Starting with Count I, under § 1392(c), "[i]f a principal purpose of any transaction is to evade or avoid liability under this part, this part shall be applied (and liability shall be determined and collected) without regard to such transaction." 29 U.S.C. § 1392(c). This section was added to ERISA by the Multiemployer Pension Plan Amendments Act of 1980 and "was designed to ensure that employers live up to the obligations they owe to the pension fund and to the employees who participate in it.'" Cent. States, Se. and Sw. Areas Pension Fund v. TAS Inv. Co., No. 11-cv-2991, 2013 WL 1222042, at *12 (N.D. Ill. Mar. 25, 2013) (quoting Chi. Truck Drivers, Helpers & Warehouse Workers Union (Indep.) Pension Fund v. El Paso CGP Co., 525 F.3d 591, 596 (7th Cir. 2008)). The section was added to combat the temptation for employers who have "substantial pension liabilities... to shirk their obligations through deceptive transactions." Id. (internal quotation marks omitted). When an employer violates § 1392(c), "liability will be determined as if the transaction to evade or avoid liability never occurred, and a plaintiff can reach those assets that were transferred in order to evade or avoid liability, as well as the parties to whom they were improperly transferred. '" Id. (quoting Bd. of Trustees, Sheet Metal Workers' Nat'l Pension Fund v. Ill. Range, 186 F.R.D. 498, 502 (N.D. Ill. 1999)).

To state properly an "evade or avoid" claim, the Board must allege (1) the consummation of a transaction that allows Defendants to evade or avoid withdrawal liability, and (2) that a principal purpose of the transaction was to evade or avoid withdrawal liability.

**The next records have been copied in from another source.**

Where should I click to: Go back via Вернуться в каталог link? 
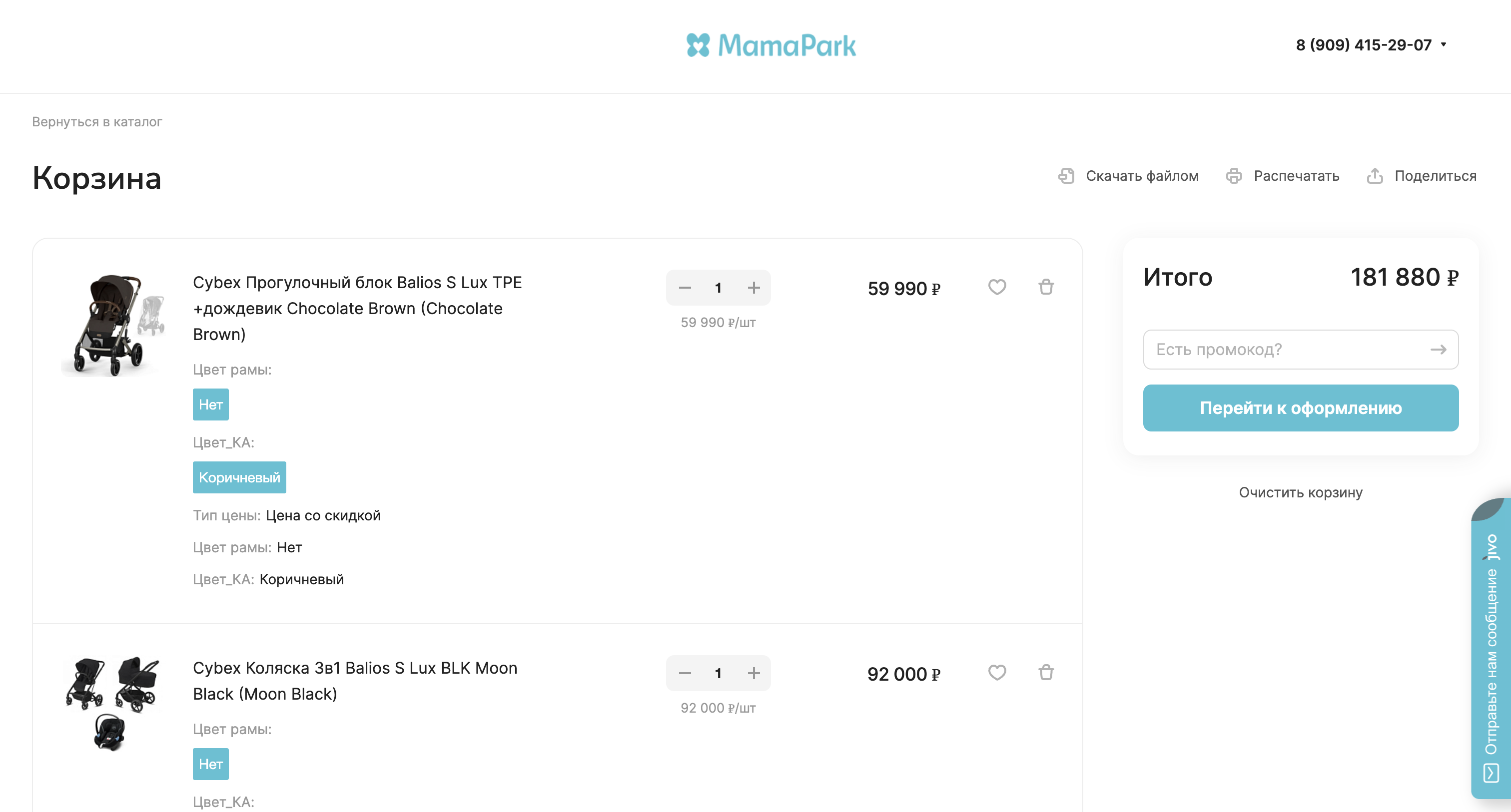97,122
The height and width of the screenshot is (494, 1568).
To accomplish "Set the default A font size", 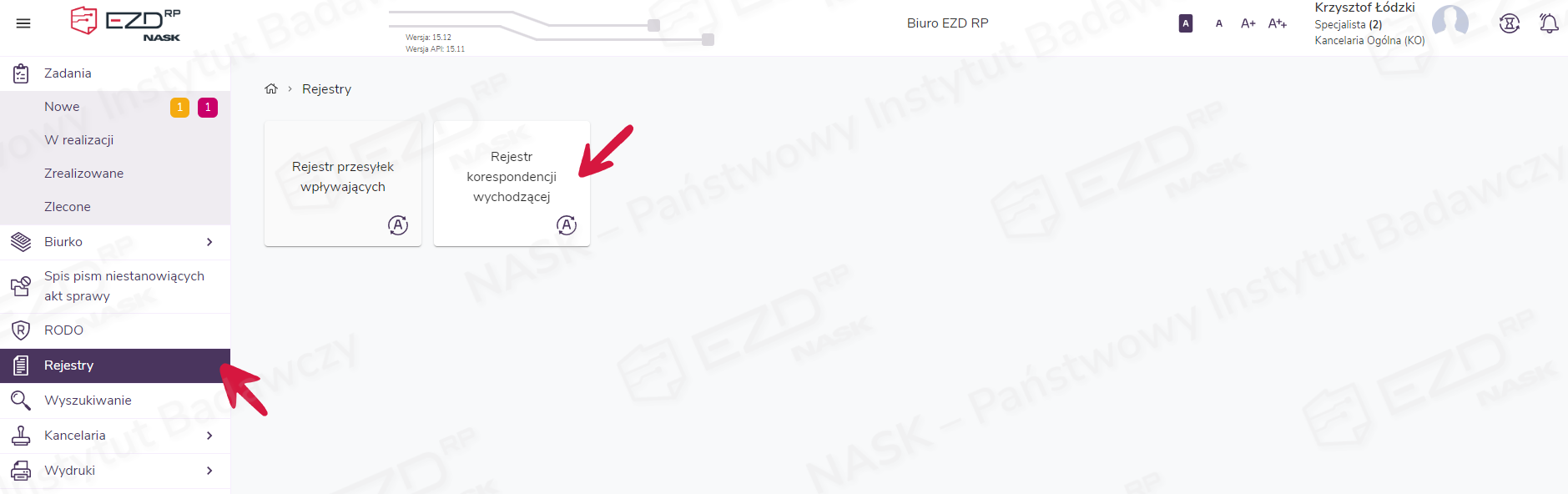I will coord(1219,23).
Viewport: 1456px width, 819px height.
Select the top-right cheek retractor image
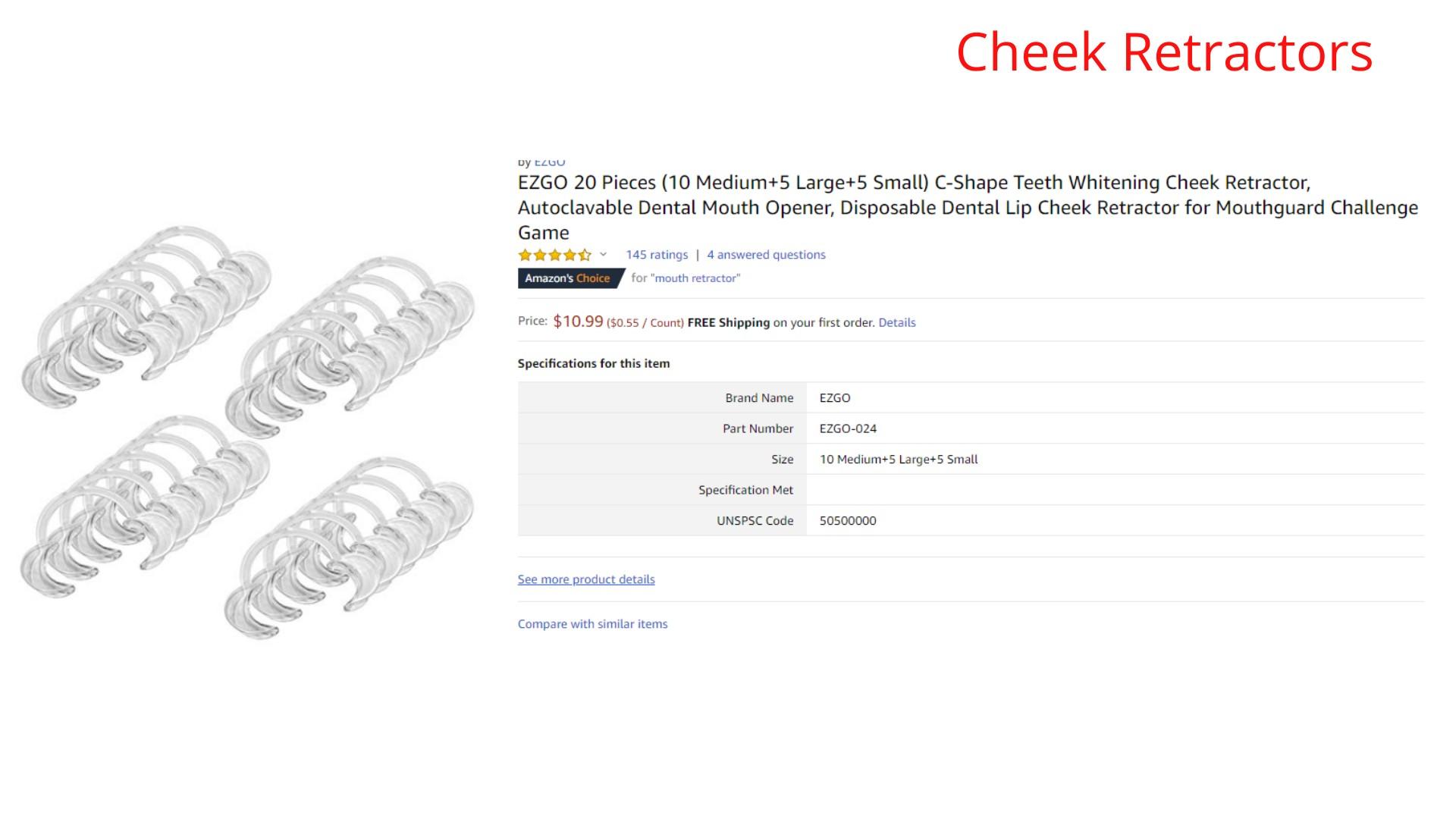click(350, 347)
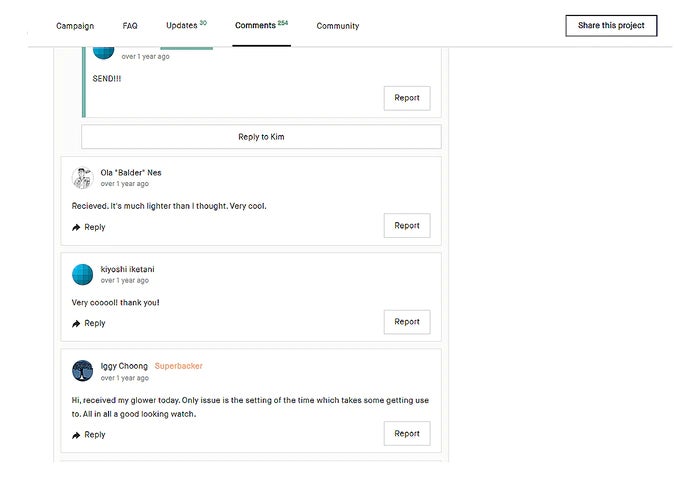Image resolution: width=680 pixels, height=479 pixels.
Task: Click the Reply to Kim button
Action: coord(261,137)
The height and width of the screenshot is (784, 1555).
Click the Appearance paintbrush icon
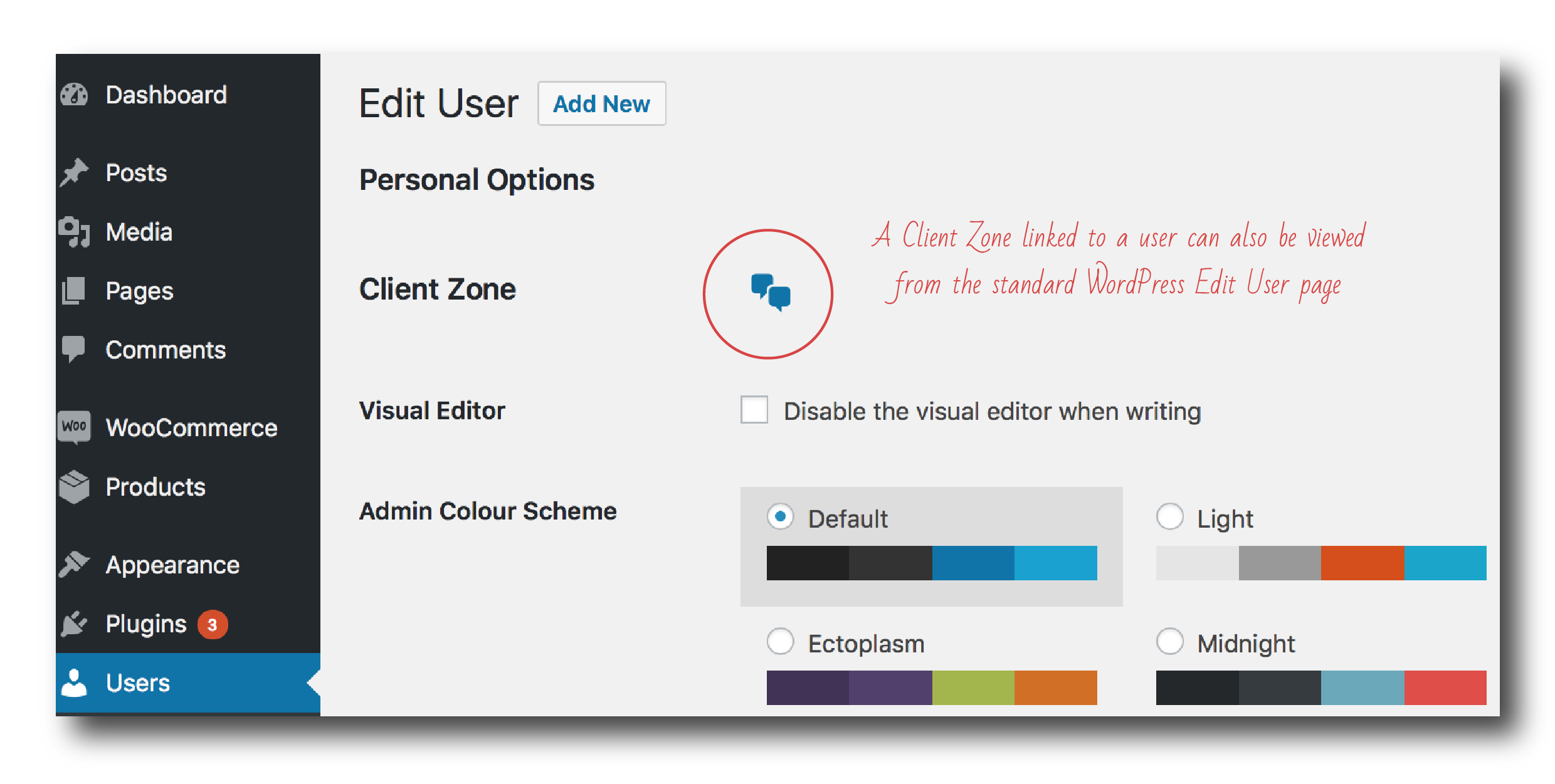tap(75, 564)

Ill. Range, 186 F.R.D. at 503. In addition to satisfying Rule 12(b)(6) standards, evade and avoid claims are subject to the heightened pleading standard for fraud claims set forth in Rule 9(b). Id. (citing IUE AFL-CIO Pension Fund v. Hermann, 9 F.3d 1049, 1058 (2d Cir. 1993)).

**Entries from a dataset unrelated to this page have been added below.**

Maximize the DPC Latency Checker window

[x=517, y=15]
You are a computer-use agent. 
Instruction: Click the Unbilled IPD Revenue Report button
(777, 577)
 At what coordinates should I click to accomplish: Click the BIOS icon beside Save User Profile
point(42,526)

Counts II and III are based on the IUFTA, which is also meant to prevent debtors from using fraudulent transactions to prevent creditors from collecting on debts. Accord TAS Inv. Co., 2013 WL 1222042, at *14 (stating that Michigan's Uniform Fraudulent Transfers Act "was designed to protect creditors against debtors who transfer their property in a manner that impairs creditors' rights") (internal quotation marks omitted). A defendant violates the IUFTA if he either (1) transfers property or incurs an obligation with the actual intent to defraud creditors, or (2) receives less than reasonably equivalent value for a transfer or obligation that tends to or actually impairs a creditor's rights by leaving the debtor with insufficient assets to satisfy the debt. In re Hennings Feed & Crop Care, 365 B.R. 868, 874 (C.D. Ill. 2007).

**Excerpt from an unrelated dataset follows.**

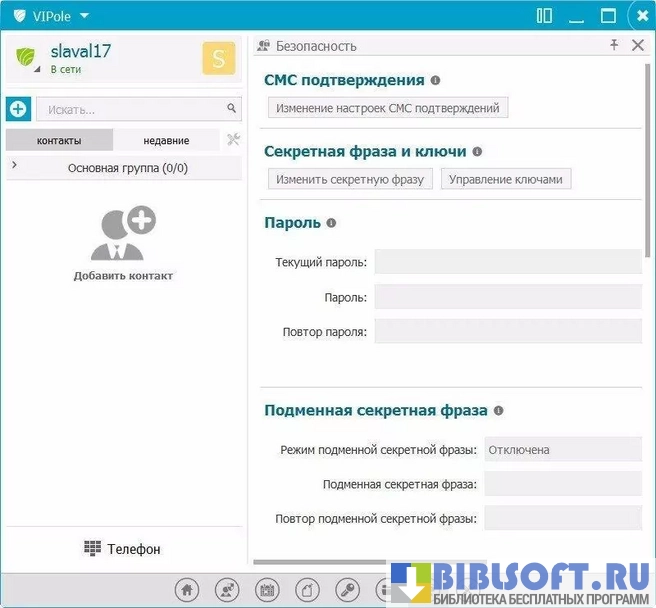Open contact list settings wrench icon
656x608 pixels.
233,140
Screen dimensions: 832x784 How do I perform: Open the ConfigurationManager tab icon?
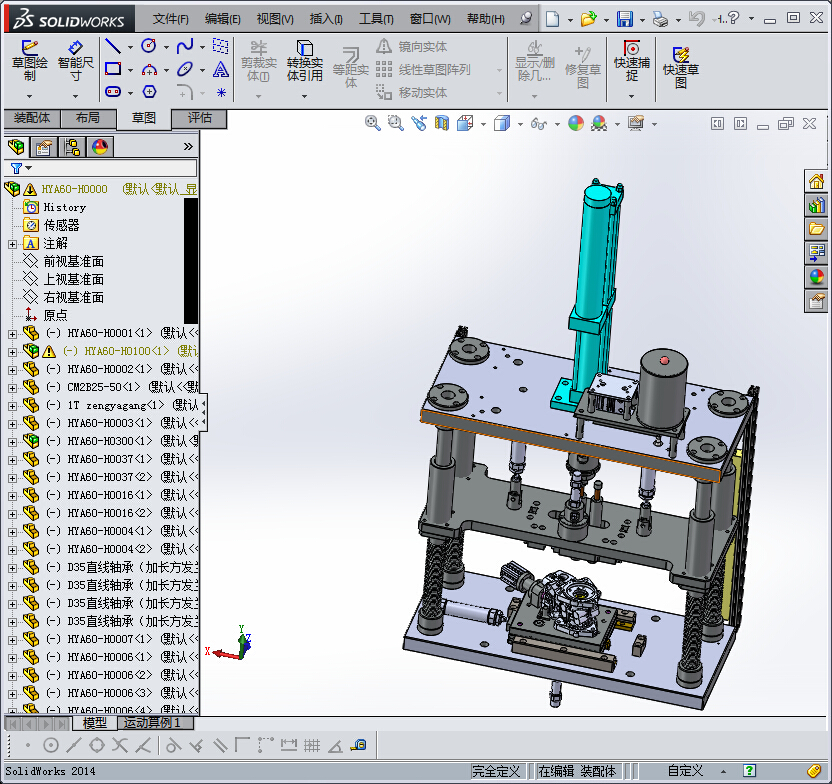coord(72,147)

Defendants argue that the Board cannot possibly state either an evade or avoid claim or an IUFTA claim because the Building Corporation never actually transferred the Chicago Property to the Gleason Trust. Defendants' briefing is not entirely clear on this point. Moreover, a lot of the legal claims Defendants make are not accompanied by any citations to legal authority for those claims. Nonetheless, after struggling through Defendants' sparse briefing, the Court finds their arguments fail.

The crux of Defendants' evade and avoid argument appears to be that evade and avoid claims are analogous to claims under the Uniform Fraudulent Transfers Act that many states, like Illinois, have adopted. See, Connors v. Marontha Coal Co., 670 F.Supp. 45, 47 (D.D.C. 1987) (finding reference to the Uniform Fraudulent Transfers Act "an appropriate and helpful analog."). And because the IUFTA states that a "creditor may recover [a] judgment for the value of the asset transferred, " 740 ILCS 160/9(b) (emphasis added), the Board cannot state an evade or avoid claim because the Building Corporation never transferred the deed of the Chicago Property to the Gleason Trust.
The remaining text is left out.